Chinese transcription(s)
- • Simplified: 洪家关白族乡
- • Traditional: 洪家關白族鄉
- • Pinyin: Hongjiaguan Xiang
- Hongjiaguan Township Location in China
- Coordinates: 29°28′37″N 110°09′41″E﻿ / ﻿29.47694°N 110.16139°E
- Country: China
- Province: Hunan
- city: Zhangjiajie
- County: Sangzhi County
- Time zone: UTC+8 (China Standard)
- Postal code: 427113
- Area code: 0744

= Hongjiaguan =

Hongjiaguan Township (洪家关白族乡 (洪家關白族鄉, Hongjiaguan Xiang)) is a rural township in Sangzhi County, Zhangjiajie, Hunan Province, China.

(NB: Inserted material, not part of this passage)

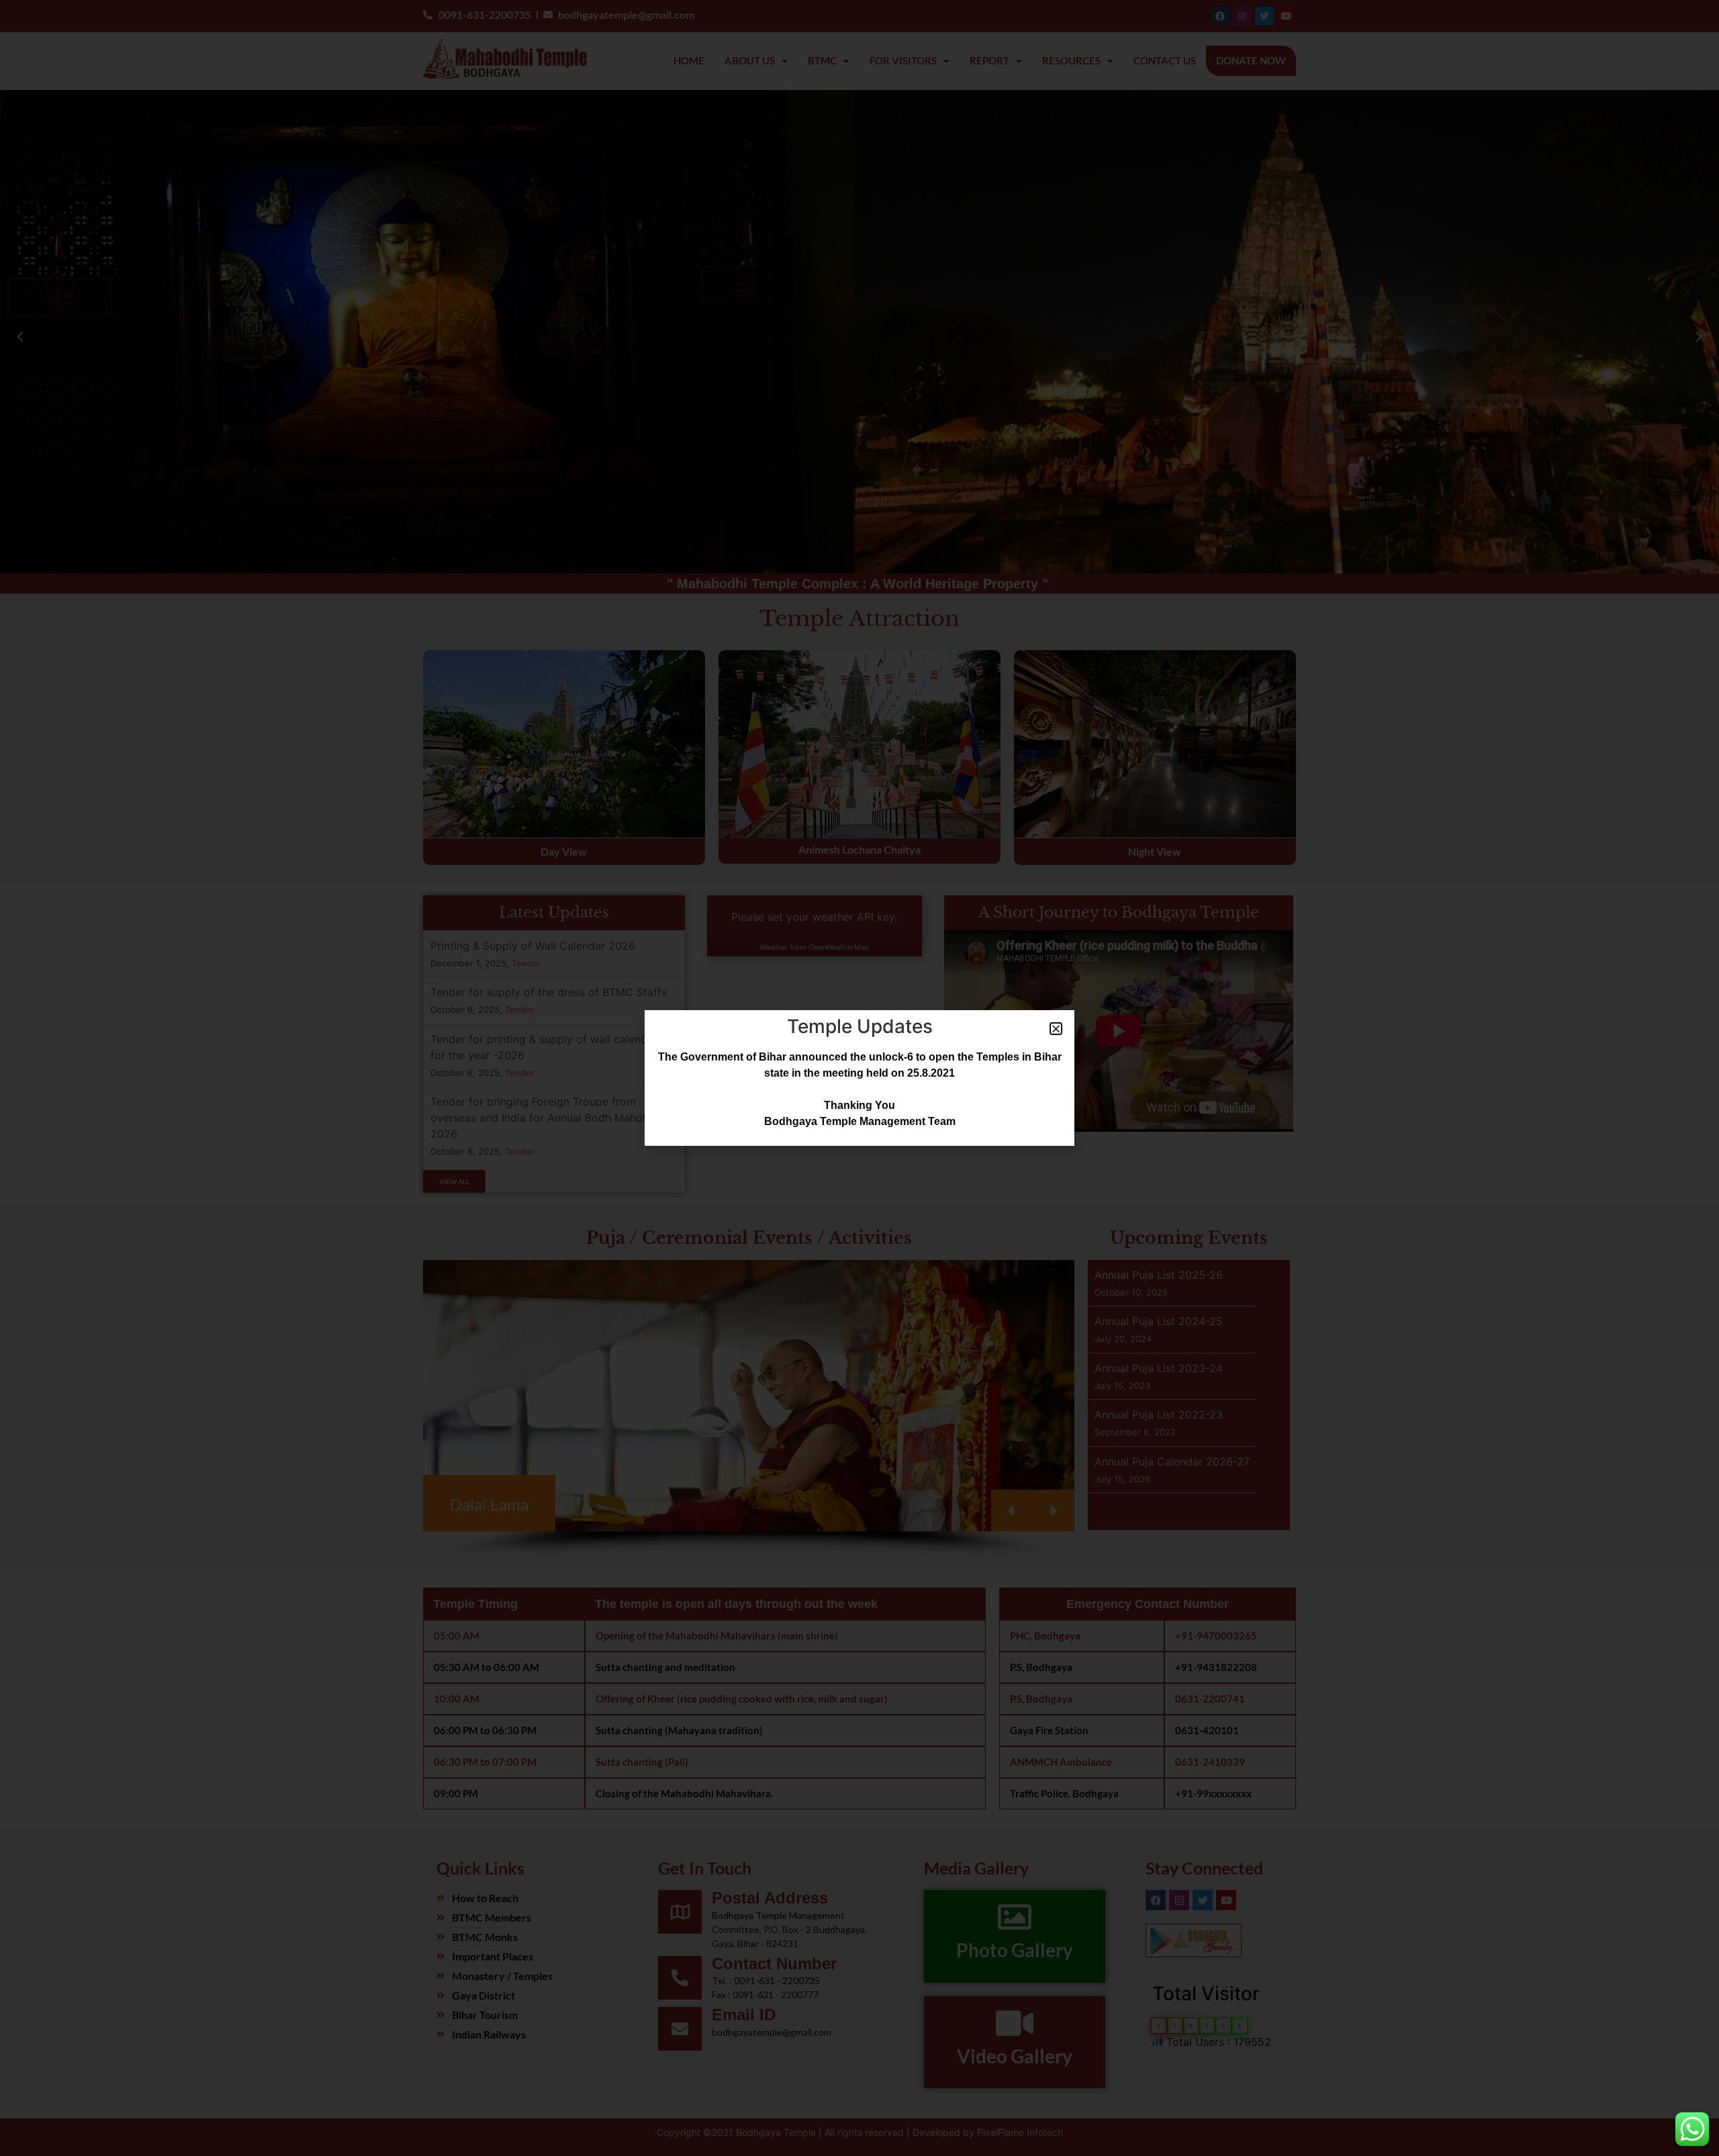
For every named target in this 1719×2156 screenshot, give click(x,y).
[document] (859, 1078)
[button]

==Administrative divisions==
The township is divided into 25 villages, which include the following areas: Liaojiarong Village, Longtou Village, Xiaohekou Village, Lijiaping Village, Nancha Village, Huilong Village, Huaxiangyu Village, Hexiyu Village, Fengping Village, Yaochongyu Village, Yunfeng Village, Quanyu Village, Hongjiaguan Village, Xinglong Village, Huayuan Village, Dujiashan Village, Longdongya Village, Yangliuchi Village, Yutianping Village, Shenglong Village, Hailong Village, Qiwan Village, Shizhuping Village, Sanwuluo Village, and Yinxingta Village (廖家溶村、龙头村、小河口村、李家坪村、南岔村、回龙村、化香峪村、鹤溪峪村、风坪村、尧充峪村、云丰村、泉峪村、洪家关村、兴隆村、花园村、杜家山村、龙洞亚村、杨柳池村、余田坪村、胜龙村、海龙村、七湾村、实竹坪村、三屋逻村、银杏塔村).

== Notable residents ==
The former residence of Marshal He Long, a leader of the Long March, is located in the township. He Long attended school in Hongjiaguan Village. A Red Army primary school in village has been dedicated to him.